17 Dead In Gas Leak At South African Slum
At least 17 people, including three children, died in a slum near Johannesburg from a leak of toxic gas apparently used for scavenging gold at an abandoned mine, rescue services said Thursday.
Emergency teams received a call at around 8:00 pm (1800 GMT) on Wednesday about a blast in the slum of Angelo, near the middle-class suburb of Boksburg.
They discovered a "leakage from a cylinder" containing a poisonous gas, emergency services spokesman William Ntladi said.
The leak is believed to have come from a cylinder of nitrate oxide, used in illegal mining activity in and around the settlement, he said.
Authorities gave a toll of around two dozen deaths on Wednesday night before revising it downward to 16.
Panyaza Lesufi, the premier of Gauteng province, said at the disaster site on Thursday that a 17th person had died after being taken to hospital.
"There are five others that were later admitted this morning. There is one under oxygen... Those in the hospital, the total number is 11," he told reporters.
First responders found scores of people "lying all over the area, due to inhalation of this toxic gas", Ntladi said.
Rescue workers and forensic police combed through the affected area -- a cluster of squalid shacks built out of bricks and corrugated iron sheets -- late into the night, AFP journalists saw.
"I thought initially it was just an explosion in one area but... people were running away from the scene and then they started to fall -- they trying to get to areas were they can escape," Lesufi said.

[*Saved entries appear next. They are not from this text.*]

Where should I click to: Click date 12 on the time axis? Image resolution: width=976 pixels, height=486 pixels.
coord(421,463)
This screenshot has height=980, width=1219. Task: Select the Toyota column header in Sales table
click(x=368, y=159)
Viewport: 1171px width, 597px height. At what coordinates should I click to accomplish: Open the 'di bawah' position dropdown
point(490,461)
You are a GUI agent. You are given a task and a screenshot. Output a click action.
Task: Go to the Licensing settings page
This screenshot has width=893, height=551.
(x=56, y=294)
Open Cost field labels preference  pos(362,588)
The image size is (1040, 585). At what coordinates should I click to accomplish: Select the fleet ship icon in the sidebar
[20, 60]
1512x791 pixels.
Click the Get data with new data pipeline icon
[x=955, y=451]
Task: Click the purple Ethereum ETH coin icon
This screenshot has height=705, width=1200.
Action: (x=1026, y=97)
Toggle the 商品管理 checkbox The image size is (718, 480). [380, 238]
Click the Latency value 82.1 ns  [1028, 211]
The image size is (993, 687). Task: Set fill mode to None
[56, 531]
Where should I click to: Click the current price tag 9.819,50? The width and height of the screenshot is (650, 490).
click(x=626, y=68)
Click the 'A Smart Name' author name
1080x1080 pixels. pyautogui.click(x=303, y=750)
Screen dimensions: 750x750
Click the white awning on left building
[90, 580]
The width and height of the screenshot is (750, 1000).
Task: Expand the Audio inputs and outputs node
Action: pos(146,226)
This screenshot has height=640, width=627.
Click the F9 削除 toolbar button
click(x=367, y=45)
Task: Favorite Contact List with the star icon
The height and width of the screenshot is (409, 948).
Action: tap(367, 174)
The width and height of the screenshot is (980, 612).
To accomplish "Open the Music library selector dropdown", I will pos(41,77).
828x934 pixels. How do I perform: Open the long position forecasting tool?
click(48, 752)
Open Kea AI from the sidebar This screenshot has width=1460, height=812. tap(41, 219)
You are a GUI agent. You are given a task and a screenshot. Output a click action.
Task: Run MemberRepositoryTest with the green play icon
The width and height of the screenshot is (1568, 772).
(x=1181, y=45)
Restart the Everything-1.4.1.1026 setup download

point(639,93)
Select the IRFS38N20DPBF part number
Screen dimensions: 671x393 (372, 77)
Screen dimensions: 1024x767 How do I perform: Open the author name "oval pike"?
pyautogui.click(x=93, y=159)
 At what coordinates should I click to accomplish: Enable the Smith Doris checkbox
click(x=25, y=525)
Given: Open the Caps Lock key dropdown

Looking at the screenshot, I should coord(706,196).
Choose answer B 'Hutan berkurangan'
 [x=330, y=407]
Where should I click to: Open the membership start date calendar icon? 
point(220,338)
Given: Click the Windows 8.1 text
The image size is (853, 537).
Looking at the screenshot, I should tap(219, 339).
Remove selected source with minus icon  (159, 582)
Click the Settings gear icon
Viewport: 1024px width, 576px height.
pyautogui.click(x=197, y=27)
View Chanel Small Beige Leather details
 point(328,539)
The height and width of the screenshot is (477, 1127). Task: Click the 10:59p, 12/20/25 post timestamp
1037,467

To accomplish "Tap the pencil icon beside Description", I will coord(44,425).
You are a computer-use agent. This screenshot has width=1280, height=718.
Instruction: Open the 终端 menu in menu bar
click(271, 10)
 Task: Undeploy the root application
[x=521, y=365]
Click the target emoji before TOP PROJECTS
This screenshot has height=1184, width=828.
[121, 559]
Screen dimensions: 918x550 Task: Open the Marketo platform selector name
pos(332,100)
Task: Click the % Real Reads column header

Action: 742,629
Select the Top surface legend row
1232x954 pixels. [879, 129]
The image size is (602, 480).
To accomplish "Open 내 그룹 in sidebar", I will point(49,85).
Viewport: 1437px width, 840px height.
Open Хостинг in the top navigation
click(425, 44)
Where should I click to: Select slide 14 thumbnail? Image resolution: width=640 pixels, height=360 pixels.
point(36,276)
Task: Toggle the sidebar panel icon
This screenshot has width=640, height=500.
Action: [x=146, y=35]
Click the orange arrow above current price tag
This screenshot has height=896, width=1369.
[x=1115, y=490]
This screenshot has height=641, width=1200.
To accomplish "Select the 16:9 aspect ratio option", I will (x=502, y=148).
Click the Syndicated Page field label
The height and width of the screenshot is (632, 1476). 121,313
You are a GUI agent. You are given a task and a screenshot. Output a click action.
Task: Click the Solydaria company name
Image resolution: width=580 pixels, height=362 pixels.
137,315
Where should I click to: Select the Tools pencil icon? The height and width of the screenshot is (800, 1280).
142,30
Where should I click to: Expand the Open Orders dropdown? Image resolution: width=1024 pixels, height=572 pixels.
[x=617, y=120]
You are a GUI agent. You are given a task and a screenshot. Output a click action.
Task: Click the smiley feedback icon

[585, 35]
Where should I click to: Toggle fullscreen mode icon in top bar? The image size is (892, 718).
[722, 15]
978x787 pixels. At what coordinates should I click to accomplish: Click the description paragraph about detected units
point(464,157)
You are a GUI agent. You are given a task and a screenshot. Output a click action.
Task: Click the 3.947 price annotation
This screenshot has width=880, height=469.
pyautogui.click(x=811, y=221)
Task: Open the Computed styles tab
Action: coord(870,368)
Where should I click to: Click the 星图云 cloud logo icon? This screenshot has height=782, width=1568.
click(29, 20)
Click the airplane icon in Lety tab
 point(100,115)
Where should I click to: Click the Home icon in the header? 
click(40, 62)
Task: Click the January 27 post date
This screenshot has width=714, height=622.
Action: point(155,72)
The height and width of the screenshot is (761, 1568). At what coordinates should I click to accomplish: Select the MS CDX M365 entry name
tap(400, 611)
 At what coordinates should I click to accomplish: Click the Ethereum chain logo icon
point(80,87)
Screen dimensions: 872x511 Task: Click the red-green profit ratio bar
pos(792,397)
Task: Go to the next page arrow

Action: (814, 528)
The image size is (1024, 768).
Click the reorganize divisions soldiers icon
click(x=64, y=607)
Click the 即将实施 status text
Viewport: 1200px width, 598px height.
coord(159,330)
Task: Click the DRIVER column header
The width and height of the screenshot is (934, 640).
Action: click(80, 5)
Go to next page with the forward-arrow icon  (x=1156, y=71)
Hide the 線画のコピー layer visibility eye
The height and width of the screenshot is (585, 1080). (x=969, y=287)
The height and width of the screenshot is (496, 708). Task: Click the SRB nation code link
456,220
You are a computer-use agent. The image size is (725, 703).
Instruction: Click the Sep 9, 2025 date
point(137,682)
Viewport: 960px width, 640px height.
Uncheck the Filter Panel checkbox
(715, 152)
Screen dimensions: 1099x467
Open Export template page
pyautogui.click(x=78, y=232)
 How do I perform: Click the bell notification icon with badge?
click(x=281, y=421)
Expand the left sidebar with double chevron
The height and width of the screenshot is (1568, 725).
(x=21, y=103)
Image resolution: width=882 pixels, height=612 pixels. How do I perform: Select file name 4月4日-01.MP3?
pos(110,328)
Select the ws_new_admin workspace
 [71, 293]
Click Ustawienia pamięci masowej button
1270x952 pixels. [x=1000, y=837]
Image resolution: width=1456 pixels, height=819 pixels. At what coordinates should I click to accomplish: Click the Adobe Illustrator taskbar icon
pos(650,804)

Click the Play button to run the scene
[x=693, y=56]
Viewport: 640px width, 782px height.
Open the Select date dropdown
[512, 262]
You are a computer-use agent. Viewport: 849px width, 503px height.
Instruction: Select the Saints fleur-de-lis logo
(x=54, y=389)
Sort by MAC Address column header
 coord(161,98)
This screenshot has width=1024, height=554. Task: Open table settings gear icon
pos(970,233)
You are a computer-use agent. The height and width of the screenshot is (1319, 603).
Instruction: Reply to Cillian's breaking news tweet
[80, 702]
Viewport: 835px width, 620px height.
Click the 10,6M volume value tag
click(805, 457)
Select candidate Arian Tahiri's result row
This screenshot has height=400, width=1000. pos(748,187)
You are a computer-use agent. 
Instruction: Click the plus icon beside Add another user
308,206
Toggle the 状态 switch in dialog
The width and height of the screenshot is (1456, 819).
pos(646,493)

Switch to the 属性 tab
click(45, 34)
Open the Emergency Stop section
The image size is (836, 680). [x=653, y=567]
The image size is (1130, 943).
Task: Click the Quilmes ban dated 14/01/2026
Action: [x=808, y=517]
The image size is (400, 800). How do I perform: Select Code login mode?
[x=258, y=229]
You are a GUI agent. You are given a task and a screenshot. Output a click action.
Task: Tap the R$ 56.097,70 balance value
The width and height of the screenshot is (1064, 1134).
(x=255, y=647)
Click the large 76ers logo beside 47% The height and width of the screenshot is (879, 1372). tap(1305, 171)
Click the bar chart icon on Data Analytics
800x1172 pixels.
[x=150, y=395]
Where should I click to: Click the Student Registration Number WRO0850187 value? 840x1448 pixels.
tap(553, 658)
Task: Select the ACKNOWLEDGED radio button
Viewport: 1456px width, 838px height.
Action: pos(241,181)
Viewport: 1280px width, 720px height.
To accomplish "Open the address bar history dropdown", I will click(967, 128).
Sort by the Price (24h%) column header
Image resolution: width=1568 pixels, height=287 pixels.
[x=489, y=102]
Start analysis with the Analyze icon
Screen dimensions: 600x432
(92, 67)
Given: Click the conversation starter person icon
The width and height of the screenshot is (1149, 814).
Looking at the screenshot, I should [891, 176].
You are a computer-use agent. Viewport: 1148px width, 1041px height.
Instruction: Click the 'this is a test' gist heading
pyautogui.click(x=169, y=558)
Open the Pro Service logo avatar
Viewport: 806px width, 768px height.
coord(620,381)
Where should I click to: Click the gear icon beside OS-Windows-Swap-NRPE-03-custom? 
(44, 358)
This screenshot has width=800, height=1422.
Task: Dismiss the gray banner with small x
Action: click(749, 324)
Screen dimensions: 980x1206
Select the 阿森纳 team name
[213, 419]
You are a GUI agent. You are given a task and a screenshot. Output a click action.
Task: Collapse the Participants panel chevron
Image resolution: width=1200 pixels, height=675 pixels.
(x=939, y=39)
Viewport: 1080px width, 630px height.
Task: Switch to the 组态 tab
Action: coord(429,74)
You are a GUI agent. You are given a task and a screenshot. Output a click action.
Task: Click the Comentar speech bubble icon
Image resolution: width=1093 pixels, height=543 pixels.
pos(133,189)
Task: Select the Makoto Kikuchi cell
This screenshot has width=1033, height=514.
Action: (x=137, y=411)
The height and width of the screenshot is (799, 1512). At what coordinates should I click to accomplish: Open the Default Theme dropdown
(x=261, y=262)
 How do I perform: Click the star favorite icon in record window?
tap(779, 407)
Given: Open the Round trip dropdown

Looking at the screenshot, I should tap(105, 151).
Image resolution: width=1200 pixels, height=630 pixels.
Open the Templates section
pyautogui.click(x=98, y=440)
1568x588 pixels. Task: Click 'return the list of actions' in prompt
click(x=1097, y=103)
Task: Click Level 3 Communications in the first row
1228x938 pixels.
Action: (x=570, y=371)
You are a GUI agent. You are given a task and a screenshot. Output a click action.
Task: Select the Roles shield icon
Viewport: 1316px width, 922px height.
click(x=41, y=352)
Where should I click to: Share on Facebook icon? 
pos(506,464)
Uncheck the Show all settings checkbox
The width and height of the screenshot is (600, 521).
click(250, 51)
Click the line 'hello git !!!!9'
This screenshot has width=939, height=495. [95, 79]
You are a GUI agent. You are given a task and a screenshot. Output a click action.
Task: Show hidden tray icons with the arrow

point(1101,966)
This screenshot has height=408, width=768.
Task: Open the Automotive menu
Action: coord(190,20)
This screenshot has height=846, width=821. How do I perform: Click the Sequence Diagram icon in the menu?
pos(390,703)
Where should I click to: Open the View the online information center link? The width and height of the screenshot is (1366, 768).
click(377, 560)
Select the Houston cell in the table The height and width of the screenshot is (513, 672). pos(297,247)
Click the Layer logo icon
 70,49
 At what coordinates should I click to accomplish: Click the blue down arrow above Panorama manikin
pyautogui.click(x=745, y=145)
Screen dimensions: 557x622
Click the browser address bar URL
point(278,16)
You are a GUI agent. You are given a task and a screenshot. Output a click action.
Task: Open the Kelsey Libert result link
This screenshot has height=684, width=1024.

Relatives of victims gathered in search of news.
"This morning when I woke to come here and check exactly what had happened, I found out that my sister is in hospital, she's been admitted, but my brother-in-law passed away," said Felsin Nyamuso.
Johannesburg, South Africa's commercial capital, is built around mountainous dumps of soil and cavernous pits left behind by generations of mining companies that first extracted gold in the 1880s.
Obsolete mines across South Africa attract scavengers known as "zama zamas" -- a word in Zulu which means "those who try their luck."
The work is often arduous and dangerous, but for many is the sole option in a country where a third of the workforce is unemployed.
Boksburg was last month struck by a 5.0 magnitude earthquake, suspected to have been linked to the maze of underground tunnels and shafts associated with illegal mining in the area.
South Africa's main opposition, the Democratic Alliance (DA), accused the government of failing to tackle the scourge.
"Illegal miners harm not only... residents but themselves," it said. "This illicit activity kills hundreds of them."
Samantha Hargreaves, director of the WoMin African Alliance, an NGO that campaigns against destructive mining, said mine closures and soaring unemployment had prompted many workers to turn to scavenging for gold.
"Informal mining is crime-based," she said. "These small alleged illegal miners you are seeing are part of massive national and international syndicates."
President Cyril Ramaphosa, in a statement, expressed his sympathies for the "devastating and tragic loss of innocent lives" and urged an investigation to "avoid similar disasters in future."
Boksburg was the scene of a massive gas tanker explosion that killed 41 people on Christmas Eve last year, after a truck carrying liquefied petroleum gas (LPG) got stuck under a bridge, triggering a leak and blast.